Retired US General Wesley Clark, former NATO commander for Europe, has said he regretted that the international community did not militarily intervene in Bosnia earlier and stop ICTY indictee Ratko Mladic, whom he described as a sadist and a mass murderer full of ideological fanaticism.
Clark said that in an interview with Sarajevo-based daily Dnevni Avaz published on Friday.
It is always difficult to make such a military intervention and to make it on time. And then those horrible things happened. And I believe that people around the world regretted those events. We regretted not doing something before, said Clark, who was director for strategic planning and politics at the US Joint Chiefs of Staff at the time the gravest crimes were committed in Srebrenica in 1995.

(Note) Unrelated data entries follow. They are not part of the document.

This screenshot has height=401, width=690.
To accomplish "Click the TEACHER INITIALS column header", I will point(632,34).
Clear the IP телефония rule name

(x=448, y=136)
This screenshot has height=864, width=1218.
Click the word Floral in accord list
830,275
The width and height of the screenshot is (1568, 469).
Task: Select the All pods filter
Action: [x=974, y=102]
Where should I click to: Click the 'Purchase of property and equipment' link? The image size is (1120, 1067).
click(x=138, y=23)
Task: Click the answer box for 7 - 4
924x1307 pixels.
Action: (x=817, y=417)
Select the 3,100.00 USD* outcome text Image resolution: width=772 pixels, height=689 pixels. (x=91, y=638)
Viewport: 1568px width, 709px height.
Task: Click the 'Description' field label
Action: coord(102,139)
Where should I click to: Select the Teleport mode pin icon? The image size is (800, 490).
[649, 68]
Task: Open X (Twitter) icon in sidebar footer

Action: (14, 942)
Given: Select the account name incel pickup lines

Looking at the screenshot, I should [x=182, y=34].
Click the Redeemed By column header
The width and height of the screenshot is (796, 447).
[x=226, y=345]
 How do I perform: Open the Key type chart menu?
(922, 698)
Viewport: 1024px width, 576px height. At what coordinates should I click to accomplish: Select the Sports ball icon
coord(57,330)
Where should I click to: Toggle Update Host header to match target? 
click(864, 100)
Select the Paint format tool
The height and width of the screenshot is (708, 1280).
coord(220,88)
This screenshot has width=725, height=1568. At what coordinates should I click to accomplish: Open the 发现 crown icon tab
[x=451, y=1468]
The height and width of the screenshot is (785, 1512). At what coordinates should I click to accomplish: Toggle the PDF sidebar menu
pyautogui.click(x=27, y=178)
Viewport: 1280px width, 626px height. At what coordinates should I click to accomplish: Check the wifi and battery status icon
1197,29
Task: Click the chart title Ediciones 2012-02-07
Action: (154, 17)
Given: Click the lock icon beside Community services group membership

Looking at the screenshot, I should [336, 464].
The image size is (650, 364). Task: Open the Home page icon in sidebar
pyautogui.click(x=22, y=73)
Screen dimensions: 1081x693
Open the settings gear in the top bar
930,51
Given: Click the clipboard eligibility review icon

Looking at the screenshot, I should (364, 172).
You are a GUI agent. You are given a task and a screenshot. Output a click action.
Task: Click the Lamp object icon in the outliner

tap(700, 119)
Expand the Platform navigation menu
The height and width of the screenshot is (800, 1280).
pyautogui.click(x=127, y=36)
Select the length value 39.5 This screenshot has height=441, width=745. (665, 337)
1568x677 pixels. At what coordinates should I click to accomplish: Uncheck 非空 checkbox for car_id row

Clark said he met Mladic on two occasions.
Without a doubt, Mladic was full of sadism, full of ideological fanaticism for the idea of Serbian nationalism. He was a mass murderer and he showed it in the worst way possible in Srebrenica, Clark said.
According to him, former US President Bill Clinton tried to create peace in Bosnia and Herzegovina since 1993 and presented a peace plan to Mladic which he refused to sign in 1994.
An intervention was inevitable, said Clark.
He added that last week's arrest of Mladic was the result of a European Union message to Belgrade.
Eventually it became clear to the people in Serbia as well as that, unless they responded to the call for justice to be served, there would be no progress in the desired EU integration, said Clark.
He expressed concern about political developments in Bosnia, saying he did not believe that there would be more war conflicts.